— start DATA TO PROCESS —

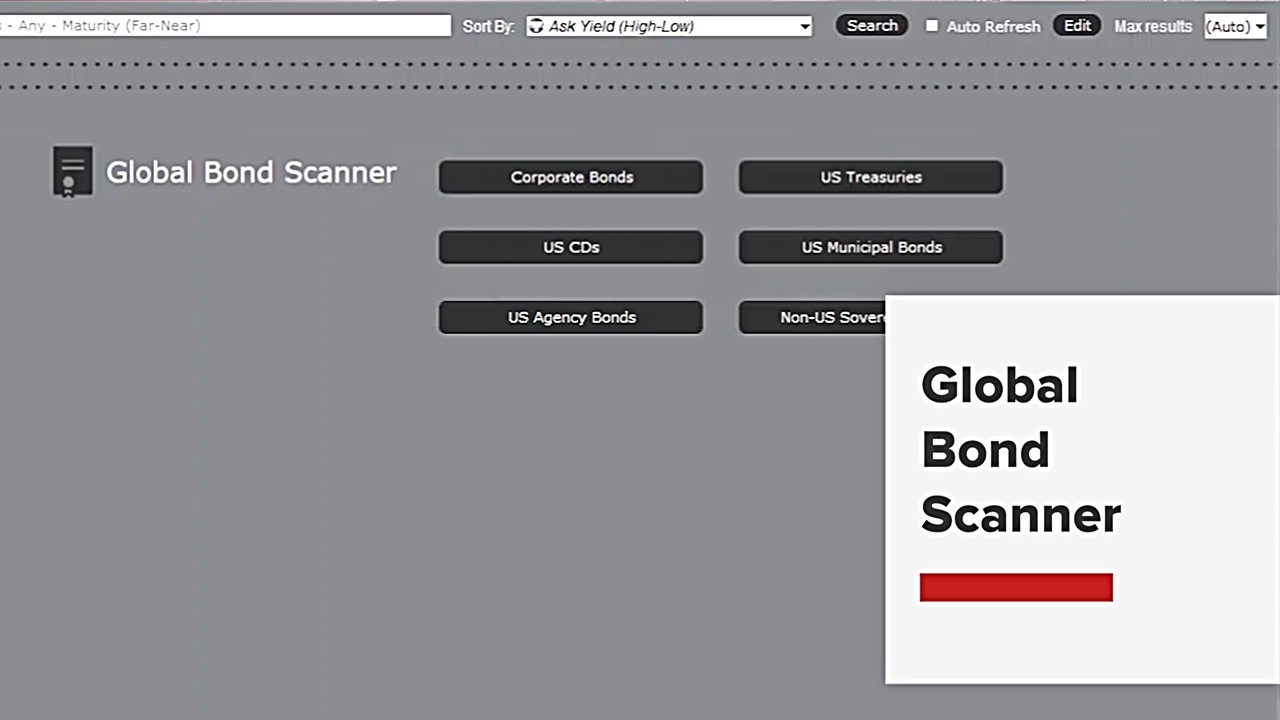Open the US Treasuries scanner
Screen dimensions: 1280x720
[x=870, y=177]
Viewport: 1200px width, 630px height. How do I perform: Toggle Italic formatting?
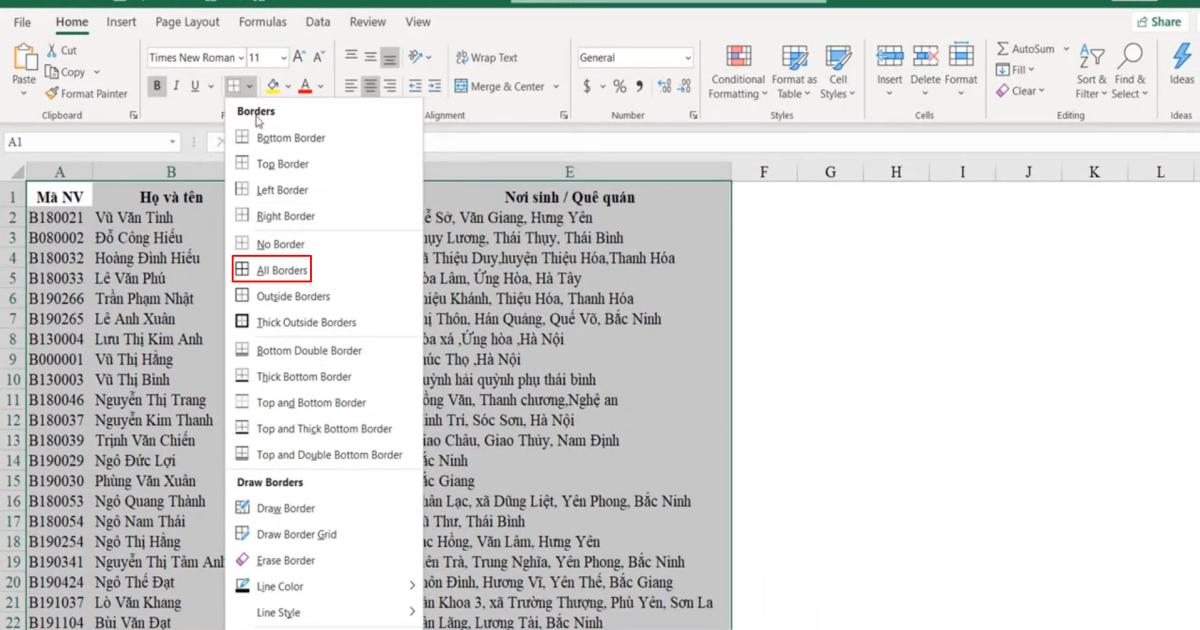coord(174,85)
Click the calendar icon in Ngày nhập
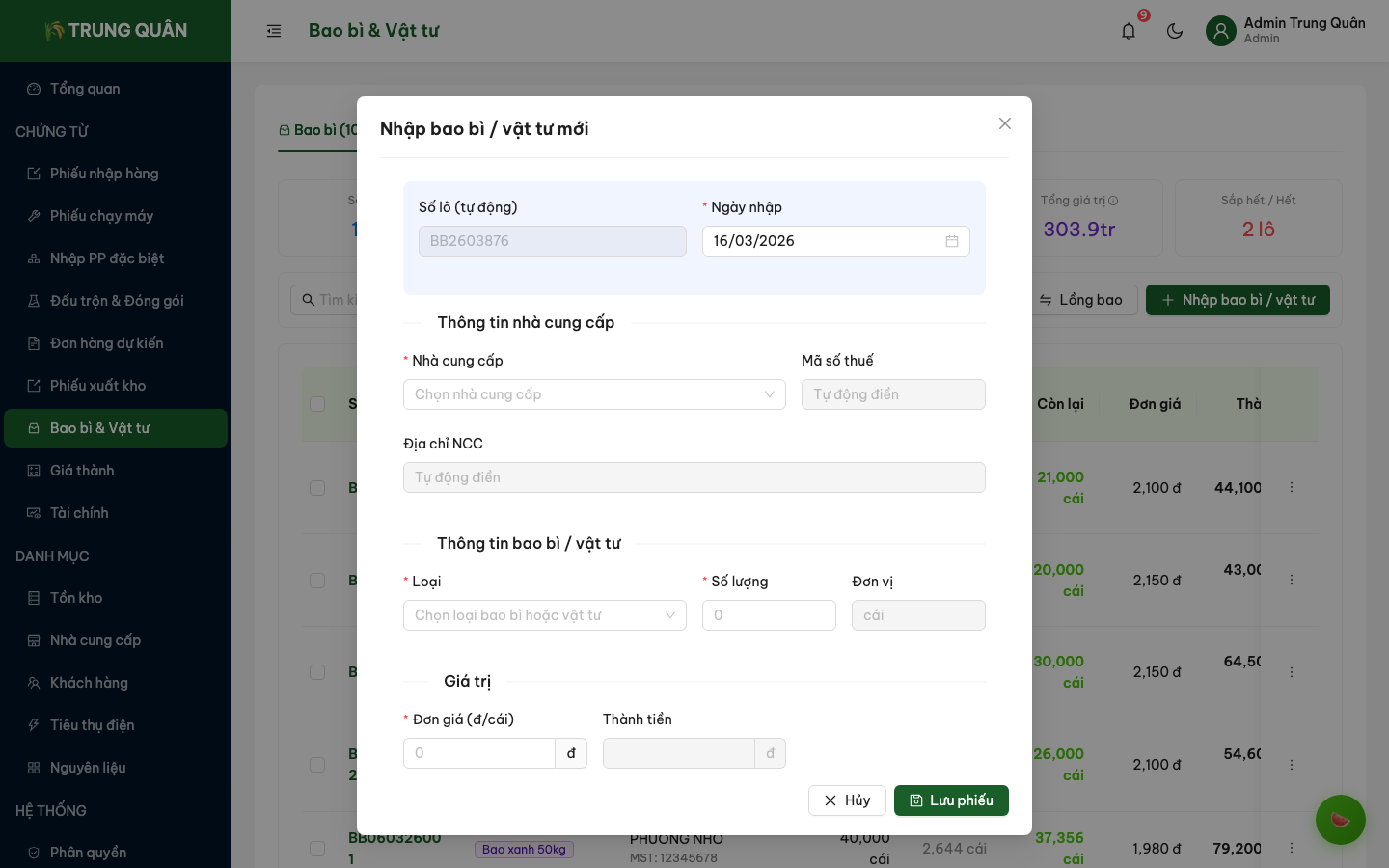The image size is (1389, 868). pos(951,241)
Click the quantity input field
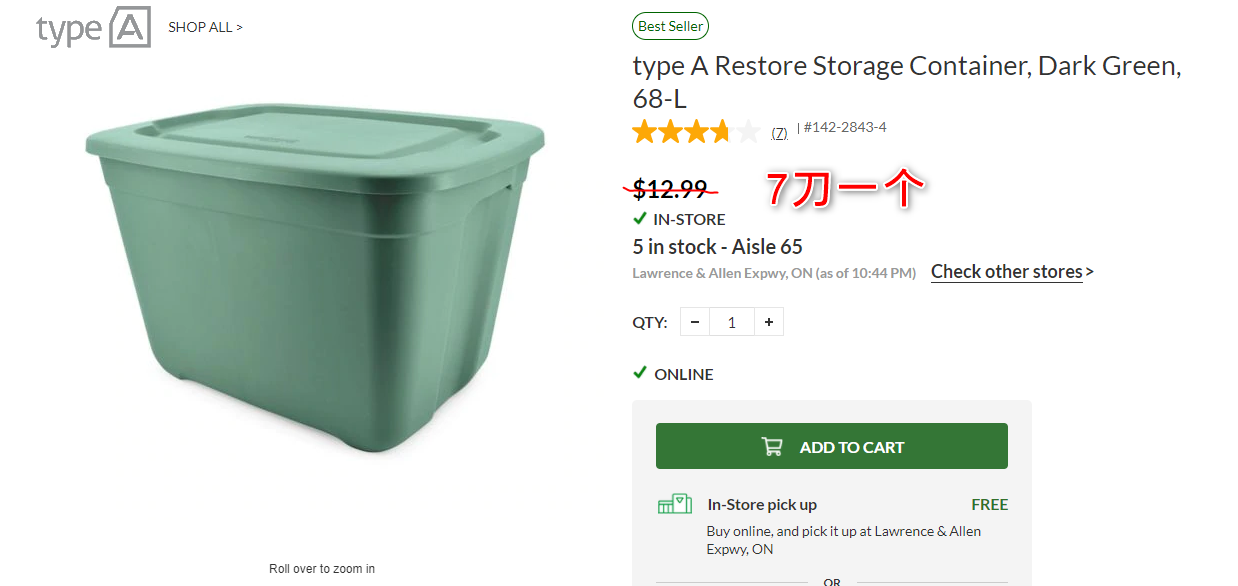1238x586 pixels. 732,322
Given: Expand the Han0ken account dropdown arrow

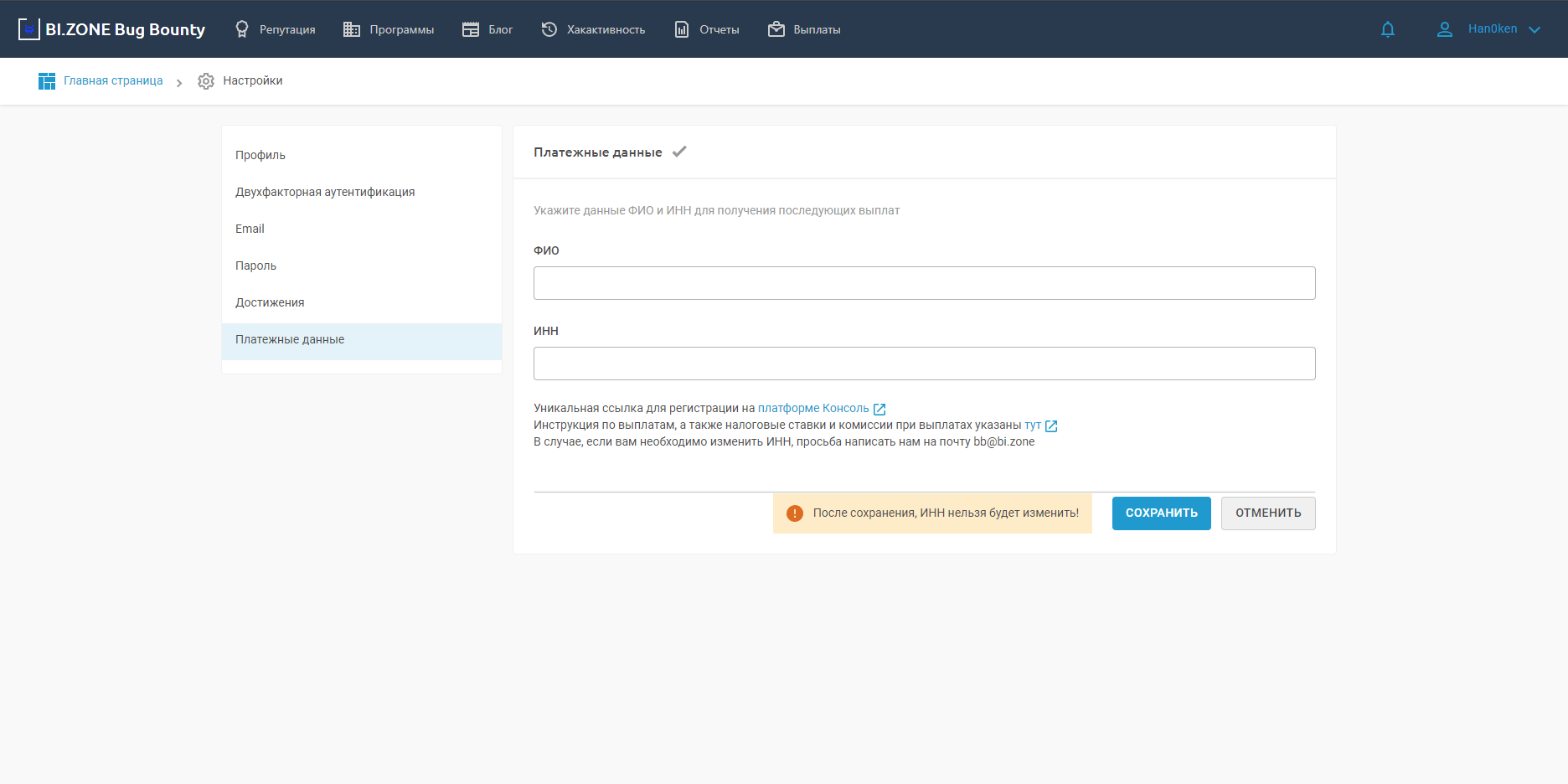Looking at the screenshot, I should point(1534,29).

— end DATA TO PROCESS —

_EXERCISE REQUIREMENTS_
Switch "dropdown arrow" to "menu arrow" in the stretch from the line containing "Click the quantity input field" through the end of the material, and write those lines out again with nothing else changed. Leave the pictures out.

_EXERCISE RESPONSE_
Click the quantity input field
1238x586 pixels. 732,322
Given: Expand the Han0ken account menu arrow

Looking at the screenshot, I should point(1534,29).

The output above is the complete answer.